The initial estimates of the Rubber Board indicate a marginal increase of about 0.4 percent to 7.15 lakh tonnes from a year ago. This is at a time when the consumption has slumped by nearly 4 percent to 10.9 lakh tonnes.

Rubber Board chairman and executive director KN Raghavan attributed the rise to three factors- a spike in the prices, higher installation of rain-guards in the plantations in Kerala (largest rubber producing state in India) and improved supply from rubber estates that remained untapped because of economic unviability.

"We managed to get the permission of the Kerala government to secure soft loans from co-operative banks at minimum interest for installation of rain guards. We covered 2.25 lakh hectares,’’ Raghavan said. This helped to improve supply during monsoon rains.

Though the first quarter of 2020-21 was a washout, the global rubber prices picked up from July with increased offtake by China and disruption in tapping due to COVID-19 and fungal diseases. In India, the average monthly price of RSS-4 grade that goes into the making of tyres rose from Rs 126.83 per kg in July to Rs 158.42 in December 2020. The prices breached Rs 160 per kg mark after a gap of several years.


The sector received a further boost with the Kerala government raising the support price for small farmers by Rs 20 to Rs 170 per kg under the state incentive scheme. The RSS-4 grade price touched a high of Rs 171 per kg on April 7, 2021, and is ruling around Rs 168 per kg now.

Harrisons Malayalam Ltd (HML), India’s biggest rubber producer, which was making losses in its plantations, could earn a marginal profit last year. "The first quarter was bad and things started improving from the second quarter and we could make significant gains in the last two sectors with a good yield and rising prices," said Santhosh Kumar, ED, HML.

Raghavan said the buoyancy in the automobile sector towards the end of last year led to a rebound in the OE and replacement segments of the tyre industry. With the narrowing down of the difference between the international and Indian prices, the import was also restricted. The international price of RSS-3 (equivalent to RSS-4 grade in India) stood at Rs 168.55 per kg on May 5.

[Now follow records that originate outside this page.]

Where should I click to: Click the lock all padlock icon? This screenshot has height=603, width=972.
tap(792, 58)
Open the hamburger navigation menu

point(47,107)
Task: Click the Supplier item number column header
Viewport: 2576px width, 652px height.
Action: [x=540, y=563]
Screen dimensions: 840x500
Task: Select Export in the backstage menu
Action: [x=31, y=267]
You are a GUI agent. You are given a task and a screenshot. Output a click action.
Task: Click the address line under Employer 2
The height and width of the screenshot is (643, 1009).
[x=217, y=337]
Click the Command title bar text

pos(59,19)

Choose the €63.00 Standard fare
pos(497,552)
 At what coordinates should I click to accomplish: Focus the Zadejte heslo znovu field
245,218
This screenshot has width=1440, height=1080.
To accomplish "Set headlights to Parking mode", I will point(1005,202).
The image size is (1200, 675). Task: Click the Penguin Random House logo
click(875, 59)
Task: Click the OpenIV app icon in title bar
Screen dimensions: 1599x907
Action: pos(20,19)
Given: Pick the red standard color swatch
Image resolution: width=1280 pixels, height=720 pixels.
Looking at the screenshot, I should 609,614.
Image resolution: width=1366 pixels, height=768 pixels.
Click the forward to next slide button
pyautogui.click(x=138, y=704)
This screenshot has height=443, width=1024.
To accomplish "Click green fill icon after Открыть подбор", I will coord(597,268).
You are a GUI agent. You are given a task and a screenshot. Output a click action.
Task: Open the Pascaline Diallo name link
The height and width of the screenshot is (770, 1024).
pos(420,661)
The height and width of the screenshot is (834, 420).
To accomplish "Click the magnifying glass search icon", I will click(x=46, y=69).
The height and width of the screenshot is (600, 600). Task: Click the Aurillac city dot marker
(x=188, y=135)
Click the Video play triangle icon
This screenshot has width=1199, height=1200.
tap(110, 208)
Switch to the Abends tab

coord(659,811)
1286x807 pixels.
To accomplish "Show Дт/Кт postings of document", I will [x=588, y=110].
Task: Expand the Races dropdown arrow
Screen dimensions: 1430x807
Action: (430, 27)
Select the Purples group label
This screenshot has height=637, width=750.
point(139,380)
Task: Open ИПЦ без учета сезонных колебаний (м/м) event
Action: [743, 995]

However, the second wave of COVID-19 that is sweeping the country now has severely hit consumption. "Our sales are mostly to North Indian cities where lockdown and restriction on movement have dried up demand. To make matters worse, we are experiencing supply constraints with the declaration of containment zones in several parts of Kerala," Santhosh Kumar said.

Though the second wave of COVID-19 has trimmed India's demand outlook it is anticipated to be offset by the expected improved demand from Europe and the US where economic activities are improving quickly, according to Jom Jacob, senior economist of The Association of Natural Rubber Producing Countries (ANRPC).

Despite the resumption of tapping by the second half of May in major producing countries, supply may be constrained by factors such as labour shortage in Thailand and Malaysia owing to COVID-related travel restrictions, fungal leaf diseases that affected a total extent of around 0.6 million hectares of rubber trees in Indonesia, Thailand, and Malaysia, and to a limited extent in Sri Lanka and India and low yield per tree due to the poor maintenance, Jacob pointed out

"But the supply anticipated in May and June will be higher than the average monthly supply of Feb-April due to seasonal factors," he said.

He expects the prices to make marginal gains in the short term helped by improving demand from Europe and the US, though the seasonal increase in supply and low demand from India can resist the gains. In the worst scenario, he expects the prices to move sideways at least.

"The progress in vaccination and good monsoon prediction may help the prices to remain firm despite a bleak outlook. However, it could meet resistance at Rs 175-180 per kg levels," said Anu Pai, research analyst at Geojit Commodities.

George Valy, president of the Indian Rubber Dealers Federation, also expects prices to remain firm. "Supply tightness as the expected output did not materialise after the second week of April could prevent the prices from falling from the current level despite downturn in demand," he said.

(PK Krishnakumar is a journalist based in Kochi)
PK Krishnakumar is a journalist based in Kochi.